We note that there are two distinct groups for the tests: the two tests for FIFA vs BMS1_spmf and kosarak10k. For the GSP algorithm, we see that BMS1_spmf and kosarak10k exibits near linear speedup, but the FIFA tests plateaued at around 8 threads. We speculate that this may be due to workload imbalance due to candidate generation, as the parallelism we have across frequent k-1 sequences have divergence, and not every frequent k-1 sequence will generate the same number of candidates.
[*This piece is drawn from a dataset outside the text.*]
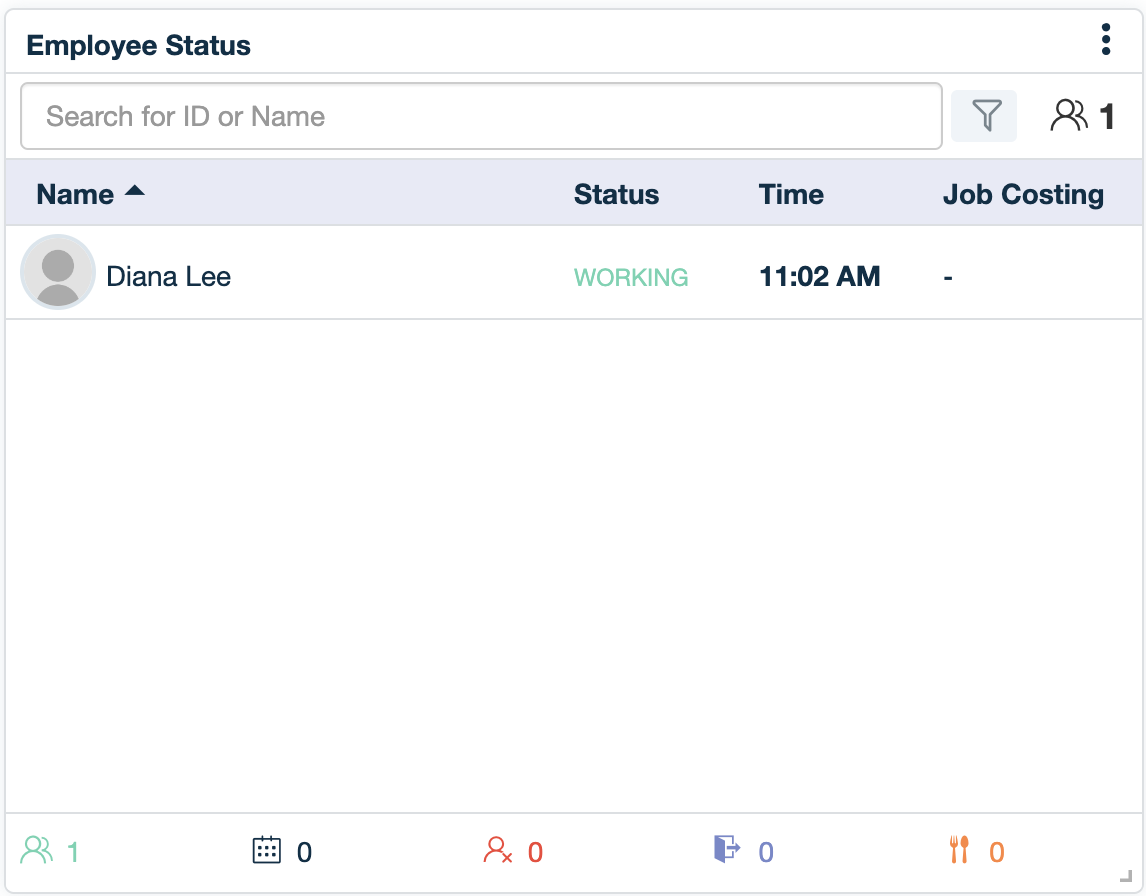
Task: Toggle the Name column sort order
Action: point(76,194)
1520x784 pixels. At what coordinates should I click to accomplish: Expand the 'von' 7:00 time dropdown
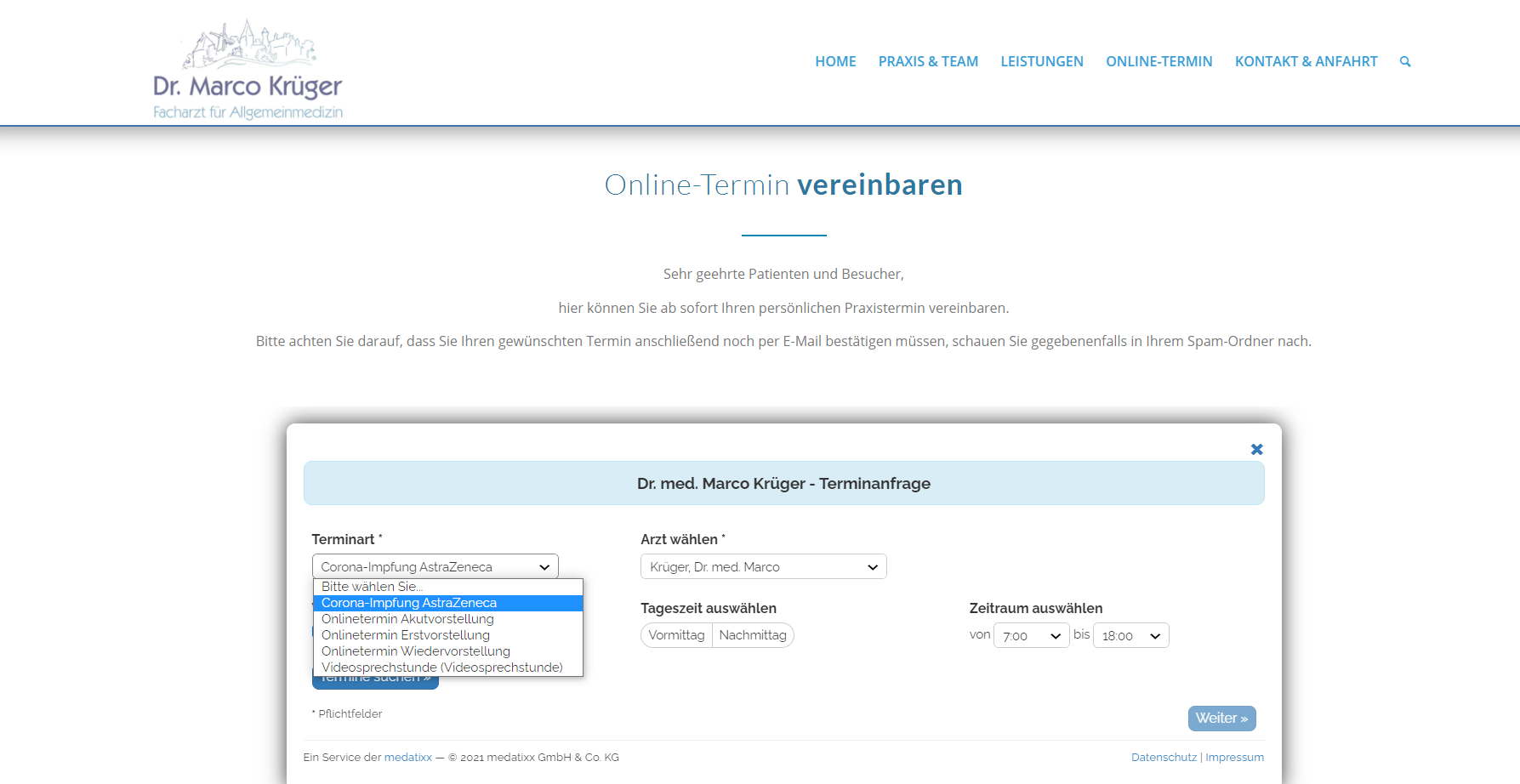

For the PrefixSpan algorithm, we see that for BMS1_spmf and kosarak10k plateaued at a very few number of threads. We suspect that this is due to the overhead of task creation. For these two datasets, the number of frequent patterns is relatively low, with most having much fewer supports than those from FIFA dataset. This means that the projected databases for these frequent patterns is much smaller, and the computation cannot take advantage of parallelism very well. Rather, the task overhead becomes significant. On the other hand, for FIFA dataset, the frequent patterns are well supported, suggesting that the projected databases are much larger to exploit the data parallelism as well as the task parallelism defined in this algorithm.

While my implementations showed good results for the GHC machines, I wish I was able to test on bigger inputs to mimic real life situations. In particular, I think data mining algorithms can also benefit from parallelism across machines, especially when the dataset is too large to fit on one disk. Because I was using GHC machines, I was not able to run datasets too large as that would take away resources from other people using the machines.

References

[1] Han, Jiawei, et al. "Prefixspan: Mining sequential patterns efficiently by prefix-projected pattern growth." proceedings of the 17th international conference on data engineering. 2001.

[2] Srikant, Ramakrishnan, and Rakesh Agrawal. "Mining sequential patterns: Generalizations and performance improvements." Advances in Database Technology—EDBT'96 (1996): 1-17.